The first step with hardware repair for toad is to boot up the laptop, msg boar, msg sektor, and begin the troubleshooting process. I rip out all the unnecessary pci cards, all those cards like the soundcard and the network card, the stuff only faggots use and try again. No power. Boar tells me it’s probably the power supply. I sigh, carry out the monitor, keyboard and all the other crap i’ve infected my dad’s office with and go back in for case.
I figure it’s best to call CompUSA before i drive my ass all the way out there to see if they have a power supply. I’m on hold when suddenly i hear this queer sound on the roof of the office. It almost sounds like rain. It is rain.
Running through the main room, out the door and into the pouring rain. All my windows are rolled down and my passenger door is open. Fist. Laughing hysterically while running through the parking lot, i cover the monitor, roll up the windows and close the door.
Drive to compusa, buy power supply. I’ve only lost 2 hours of my workday. We can still get something done. I arrive home, open up the case and put the new power supply in. Fuck, for some reason the screws arn’t lining up. I retreat to my aim windows for more hardware advice. No one has any idea why the screws wouldn’t match up. I spend another 10 minutes staring at it and playing with it before i realize, hey, the screws would line up if i flipped it over. Upside down. Fist.

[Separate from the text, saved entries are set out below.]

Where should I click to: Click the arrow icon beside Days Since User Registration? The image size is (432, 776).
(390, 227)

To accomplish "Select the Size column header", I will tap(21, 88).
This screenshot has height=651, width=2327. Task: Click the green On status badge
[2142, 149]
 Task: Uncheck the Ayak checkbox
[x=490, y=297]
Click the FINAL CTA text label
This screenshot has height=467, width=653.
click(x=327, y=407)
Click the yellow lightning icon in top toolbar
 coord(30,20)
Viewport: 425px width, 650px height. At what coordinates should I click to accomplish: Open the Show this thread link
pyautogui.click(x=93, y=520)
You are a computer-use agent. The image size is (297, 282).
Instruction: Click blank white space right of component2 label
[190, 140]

I plug the computer back in, get the fire estinguisher from the kitchen, tell everyone on aim to wish me luck and hit the power button. No smoke, no fire, just the warm feeling of watching your system count ram. Back in business.
The moral of this story. Buying a case at a computer show is a lot like buying a prostitute. Sure, you can go cheap but about 6 months from then you’ll be cursing.